- Material shown:
*** Block opens ***

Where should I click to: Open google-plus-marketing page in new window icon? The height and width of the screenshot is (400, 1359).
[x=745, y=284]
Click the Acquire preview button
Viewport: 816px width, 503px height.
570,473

*** Block closes ***

Print every line of the material above exactly.

- Exercise solution:
Where should I click to: Open google-plus-marketing page in new window icon? The height and width of the screenshot is (400, 1359).
[x=745, y=284]
Click the Acquire preview button
Viewport: 816px width, 503px height.
570,473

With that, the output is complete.